Bilmeyen ve bilmediğini bilmeyen;
o bir ahmaktır, uzak durun.
Bilmeyen ve bilmediğini bilen;
o basit bir insandır öğretin.
Bilen ve bildiğini bilmeyin;
o uykudadır, uyandırın.
Bilen ve bildiğini bilen;
O mükemmel bir insandır, peşinden gidin.”
Minik yetenekleri ve sığ akılları ile adam olduğunu sanan medya farelerine kapak
olsun…
Arşive dalmışken Peyami Safa’nın 1954 yılında yazdığı “güncel” bir yazı ile
tamamlayalım haftayı.
“Çok defa bir adamı methederken, başta onun dürüst, namuslu adam olduğunu
söyleriz. Namuslu olmak bir vazife, bir doğal hal değildir de bir meziyet midir? Bunu
soranlar az değildir. Birçok normal vasıflar için de aynı: Ahmet bey namuslu adamdır
da Mehmet bey, Hasan bey, Hüseyin bey namusuz m? Ahmet bey akıllı adamdır da
ötekiler deli mi? Ahmet beyin gözü açıktır da başkalarının gözü kör mü?

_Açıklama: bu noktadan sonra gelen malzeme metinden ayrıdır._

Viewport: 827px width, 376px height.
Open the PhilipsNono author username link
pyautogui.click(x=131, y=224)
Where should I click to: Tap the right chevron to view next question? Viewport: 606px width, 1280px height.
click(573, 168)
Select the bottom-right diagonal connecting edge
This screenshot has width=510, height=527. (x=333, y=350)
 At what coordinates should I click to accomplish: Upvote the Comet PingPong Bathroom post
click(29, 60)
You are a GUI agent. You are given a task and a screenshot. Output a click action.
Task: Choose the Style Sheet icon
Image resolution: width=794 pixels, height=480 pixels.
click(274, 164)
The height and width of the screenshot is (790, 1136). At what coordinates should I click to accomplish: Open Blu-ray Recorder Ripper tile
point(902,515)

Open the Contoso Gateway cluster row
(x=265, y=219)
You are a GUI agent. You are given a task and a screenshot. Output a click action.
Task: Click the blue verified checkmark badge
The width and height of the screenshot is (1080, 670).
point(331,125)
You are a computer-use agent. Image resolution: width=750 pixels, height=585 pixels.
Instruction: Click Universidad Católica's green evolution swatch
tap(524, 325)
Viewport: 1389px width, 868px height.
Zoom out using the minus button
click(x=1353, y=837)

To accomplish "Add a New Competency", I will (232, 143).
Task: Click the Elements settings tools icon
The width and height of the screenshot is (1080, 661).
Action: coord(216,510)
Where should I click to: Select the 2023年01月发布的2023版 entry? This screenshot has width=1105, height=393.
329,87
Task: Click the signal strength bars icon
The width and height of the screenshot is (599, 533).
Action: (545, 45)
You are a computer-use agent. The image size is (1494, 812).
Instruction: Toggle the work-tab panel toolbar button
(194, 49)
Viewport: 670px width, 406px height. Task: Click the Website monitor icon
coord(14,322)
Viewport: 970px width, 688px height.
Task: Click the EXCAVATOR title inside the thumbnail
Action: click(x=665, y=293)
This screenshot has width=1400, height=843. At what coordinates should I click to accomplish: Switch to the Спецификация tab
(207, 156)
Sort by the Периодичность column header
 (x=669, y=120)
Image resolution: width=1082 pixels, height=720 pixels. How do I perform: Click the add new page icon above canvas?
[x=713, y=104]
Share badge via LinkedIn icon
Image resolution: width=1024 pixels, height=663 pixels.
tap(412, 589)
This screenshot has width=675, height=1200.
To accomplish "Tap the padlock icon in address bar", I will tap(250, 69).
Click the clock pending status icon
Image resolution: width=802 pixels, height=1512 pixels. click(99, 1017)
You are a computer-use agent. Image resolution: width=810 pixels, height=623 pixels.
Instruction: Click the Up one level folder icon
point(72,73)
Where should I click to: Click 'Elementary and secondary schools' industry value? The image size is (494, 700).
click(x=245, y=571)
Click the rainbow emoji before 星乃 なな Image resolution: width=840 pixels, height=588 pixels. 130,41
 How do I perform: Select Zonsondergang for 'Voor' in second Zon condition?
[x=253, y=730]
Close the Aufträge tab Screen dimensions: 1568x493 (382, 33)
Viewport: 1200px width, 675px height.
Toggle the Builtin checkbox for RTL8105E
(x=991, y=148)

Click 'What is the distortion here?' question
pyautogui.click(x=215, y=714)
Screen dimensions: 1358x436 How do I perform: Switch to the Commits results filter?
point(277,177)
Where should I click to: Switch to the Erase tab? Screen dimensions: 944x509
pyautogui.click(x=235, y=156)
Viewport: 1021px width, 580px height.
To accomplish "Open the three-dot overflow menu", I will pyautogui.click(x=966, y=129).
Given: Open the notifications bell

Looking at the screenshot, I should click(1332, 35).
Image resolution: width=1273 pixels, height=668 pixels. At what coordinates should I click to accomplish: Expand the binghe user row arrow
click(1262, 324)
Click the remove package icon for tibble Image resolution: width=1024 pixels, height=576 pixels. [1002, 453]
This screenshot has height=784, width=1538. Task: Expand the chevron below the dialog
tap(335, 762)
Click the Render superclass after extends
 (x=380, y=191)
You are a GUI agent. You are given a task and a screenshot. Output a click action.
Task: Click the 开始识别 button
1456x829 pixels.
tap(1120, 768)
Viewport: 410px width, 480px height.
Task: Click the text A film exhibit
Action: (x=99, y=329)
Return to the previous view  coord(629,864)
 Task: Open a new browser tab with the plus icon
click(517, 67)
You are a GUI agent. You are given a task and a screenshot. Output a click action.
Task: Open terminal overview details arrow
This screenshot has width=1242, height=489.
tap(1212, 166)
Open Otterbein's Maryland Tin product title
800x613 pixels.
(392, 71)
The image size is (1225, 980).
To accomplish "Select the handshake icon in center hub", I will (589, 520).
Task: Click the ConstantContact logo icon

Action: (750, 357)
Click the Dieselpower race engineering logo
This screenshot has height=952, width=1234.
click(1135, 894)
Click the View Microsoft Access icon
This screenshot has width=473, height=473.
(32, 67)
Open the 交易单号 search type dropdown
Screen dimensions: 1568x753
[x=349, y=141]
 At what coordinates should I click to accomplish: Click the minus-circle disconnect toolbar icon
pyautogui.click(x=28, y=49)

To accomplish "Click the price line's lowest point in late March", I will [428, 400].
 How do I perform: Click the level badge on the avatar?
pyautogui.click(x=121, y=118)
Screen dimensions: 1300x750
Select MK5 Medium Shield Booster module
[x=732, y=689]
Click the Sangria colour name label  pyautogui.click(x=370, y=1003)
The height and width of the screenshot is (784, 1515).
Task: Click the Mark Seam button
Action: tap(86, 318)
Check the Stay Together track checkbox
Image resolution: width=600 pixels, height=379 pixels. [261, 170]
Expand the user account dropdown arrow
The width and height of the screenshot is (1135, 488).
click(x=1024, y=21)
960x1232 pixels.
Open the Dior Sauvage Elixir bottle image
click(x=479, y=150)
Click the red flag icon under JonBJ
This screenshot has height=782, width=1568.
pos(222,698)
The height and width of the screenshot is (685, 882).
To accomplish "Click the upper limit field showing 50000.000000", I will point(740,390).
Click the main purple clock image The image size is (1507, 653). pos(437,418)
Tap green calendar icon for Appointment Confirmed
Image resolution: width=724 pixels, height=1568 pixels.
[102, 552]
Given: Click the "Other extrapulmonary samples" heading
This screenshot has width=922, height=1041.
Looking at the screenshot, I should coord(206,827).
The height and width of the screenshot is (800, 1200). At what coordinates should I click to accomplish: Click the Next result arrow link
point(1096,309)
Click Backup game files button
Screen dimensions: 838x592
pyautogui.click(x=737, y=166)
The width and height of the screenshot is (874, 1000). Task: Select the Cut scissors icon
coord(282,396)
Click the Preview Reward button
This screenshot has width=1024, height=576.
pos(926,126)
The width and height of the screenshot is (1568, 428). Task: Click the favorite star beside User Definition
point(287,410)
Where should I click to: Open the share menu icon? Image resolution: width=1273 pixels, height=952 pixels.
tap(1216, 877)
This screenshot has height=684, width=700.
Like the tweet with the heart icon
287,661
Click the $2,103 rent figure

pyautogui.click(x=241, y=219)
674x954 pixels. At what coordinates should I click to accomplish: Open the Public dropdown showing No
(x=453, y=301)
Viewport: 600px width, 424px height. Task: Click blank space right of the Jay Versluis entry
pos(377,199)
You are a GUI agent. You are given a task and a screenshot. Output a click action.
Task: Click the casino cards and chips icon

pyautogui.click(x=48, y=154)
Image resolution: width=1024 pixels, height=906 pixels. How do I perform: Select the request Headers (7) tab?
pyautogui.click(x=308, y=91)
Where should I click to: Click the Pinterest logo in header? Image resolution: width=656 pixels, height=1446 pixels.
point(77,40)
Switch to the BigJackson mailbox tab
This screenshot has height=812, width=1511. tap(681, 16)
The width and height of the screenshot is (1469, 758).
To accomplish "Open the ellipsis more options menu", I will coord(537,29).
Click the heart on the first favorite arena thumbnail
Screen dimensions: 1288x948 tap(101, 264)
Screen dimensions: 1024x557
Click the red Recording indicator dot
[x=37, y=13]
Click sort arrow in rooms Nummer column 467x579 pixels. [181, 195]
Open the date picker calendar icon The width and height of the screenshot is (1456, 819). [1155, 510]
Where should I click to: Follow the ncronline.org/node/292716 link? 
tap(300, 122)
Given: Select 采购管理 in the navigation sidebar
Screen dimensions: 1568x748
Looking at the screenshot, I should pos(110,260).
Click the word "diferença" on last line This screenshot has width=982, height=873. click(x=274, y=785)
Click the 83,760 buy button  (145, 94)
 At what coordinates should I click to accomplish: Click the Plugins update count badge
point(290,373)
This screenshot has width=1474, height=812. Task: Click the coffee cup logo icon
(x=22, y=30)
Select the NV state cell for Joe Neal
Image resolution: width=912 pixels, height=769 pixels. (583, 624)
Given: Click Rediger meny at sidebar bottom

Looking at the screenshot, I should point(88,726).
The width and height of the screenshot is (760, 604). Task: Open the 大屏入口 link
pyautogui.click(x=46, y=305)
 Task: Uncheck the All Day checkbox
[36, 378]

Bu doğal vasıfları meziyet gibi sıralamak şunu söylemeye benziyor:
“Ahmet bey bulunmaz adamdır: Kaşı gözü vardır, ağzı burnu vardır, elleri ayakları
vardır.”
Körler memleketinde şaşıların kral olduğunu söyleyen Fransız atasözü gibi, bu doğal
vasıflar, körler arasında, dilsizler eresinde kötümserler arasında müstesna değer
kazanır. Türkiye bir namussuzlar memleketi, bir ahlaksızlar memleketi, bir dikkatsizler
memleketi midir? Elbette değildir, ama bu normal vasıflara sahip olan insanlar kamu
hizmeti kadrolarında azalmaktadır.
Bilhassa namus bahsinde düşüncelere dalıyoruz. Ahlaki ve manevi cephede
savaştığımız zaman, ahlak bahsinden hoşlanmadıkları görülen devrim bazların
gözünde geri zihniyet mümessilleriyiz. Sanki ileri zihniyet karaborsacılığın,
yalancılığın, fuhuşun ve zinanın müdafaasını emrediyor.
Bu böyle devam ettikçe namuslu adamlar da parmakla gösterilecek ve övülecektir.
Maddeci ve keyifçi bir devrim anlayışı genç ruhların köklerini kemirmeye devam
ederse yakın bir gelecekte şu sözleri duyabiliriz:
“Bırak o enayiyi, namuslu, vicdanlı herifin biridir o.”
1954’te yani 64 yıl önceki bu kafa bugün de değişmemiş…
Her sabah aydınlık ve uygar bir Türkiye’de uyanmak dileği ile…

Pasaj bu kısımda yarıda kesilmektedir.